Anyway, as you might expect in these days of market differentiation and intense competition, there are a lot of “solutions” available. For example, there is the “Power Pouch,” “Power Sock,” “Wonder Jock,” and of course, the “Bong Thong.”
Regardless of which brand you choose, the same result is promised: “With men’s enhancing underwear, you’ll have the added confidence boost of a thoroughbred stallion!”
I don’t know about you, but this whole thing has me very confused. For two reasons.
First, if you recall, what started this inquiry was an unsolicited e-mail with the subject line “A Special Gift for that Special Valentine.” So presumably, one would buy this gift for someone who “needs” it. And wouldn’t that be a sobering Valentines’ Day gift? Sort of like a guy getting his girlfriend a padded bra. Or a Zumba membership.
Imagine the scene:
“Happy Valentines Day, Joe.”
“Thanks, what is it, Mary?”
“Open it and see!”
Joe opens the package, and extracts and studies the contents. Of course he can’t say, “Thanks! Just what I need!” But presumably Mary thinks he does. Any delusions of stallionhood Joe may have entertained will be forever dashed.
But then, if Joe were really in such dire need of a Power Pouch, why was Mary seeing him anyway?

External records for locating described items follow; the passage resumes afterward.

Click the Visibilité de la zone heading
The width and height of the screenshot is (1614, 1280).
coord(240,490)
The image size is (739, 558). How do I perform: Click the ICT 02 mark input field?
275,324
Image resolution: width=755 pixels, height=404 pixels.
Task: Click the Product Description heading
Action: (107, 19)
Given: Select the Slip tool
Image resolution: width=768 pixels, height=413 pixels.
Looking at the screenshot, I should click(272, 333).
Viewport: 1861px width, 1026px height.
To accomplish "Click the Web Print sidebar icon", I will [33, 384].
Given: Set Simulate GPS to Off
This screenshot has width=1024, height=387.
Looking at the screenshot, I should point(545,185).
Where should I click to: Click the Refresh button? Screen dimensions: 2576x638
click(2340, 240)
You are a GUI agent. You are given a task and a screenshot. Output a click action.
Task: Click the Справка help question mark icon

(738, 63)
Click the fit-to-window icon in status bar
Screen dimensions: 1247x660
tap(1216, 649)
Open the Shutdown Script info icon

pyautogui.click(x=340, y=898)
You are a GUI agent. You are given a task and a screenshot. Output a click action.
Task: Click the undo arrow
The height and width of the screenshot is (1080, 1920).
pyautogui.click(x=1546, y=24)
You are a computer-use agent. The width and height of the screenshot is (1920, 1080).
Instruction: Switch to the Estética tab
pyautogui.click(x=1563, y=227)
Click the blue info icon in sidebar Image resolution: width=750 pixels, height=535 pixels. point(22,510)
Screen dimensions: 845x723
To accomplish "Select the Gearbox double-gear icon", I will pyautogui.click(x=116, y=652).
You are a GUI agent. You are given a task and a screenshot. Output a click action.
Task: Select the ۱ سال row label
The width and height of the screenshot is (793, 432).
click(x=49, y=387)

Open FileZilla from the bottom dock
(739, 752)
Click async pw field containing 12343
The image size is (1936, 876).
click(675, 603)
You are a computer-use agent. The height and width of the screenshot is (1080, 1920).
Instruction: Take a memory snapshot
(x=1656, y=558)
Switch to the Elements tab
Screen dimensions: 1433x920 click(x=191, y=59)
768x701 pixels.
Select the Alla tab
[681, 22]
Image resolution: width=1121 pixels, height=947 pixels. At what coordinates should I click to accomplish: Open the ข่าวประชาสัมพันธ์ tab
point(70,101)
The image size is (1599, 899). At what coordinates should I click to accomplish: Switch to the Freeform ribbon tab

Shouldn’t she have been patrolling for big-bulged Porsche owners before settling on poor old Joe?
I take the whole sad story as further proof that one of the fundamental principals of marketing is the de-evolution of the human race. Who but a marketer would try to undermine thousands of years of evolutionary triumph of our mammalian brains over our reptilian brains by telling us that size does in fact matter. And then selling a bulge to create the illusion of size.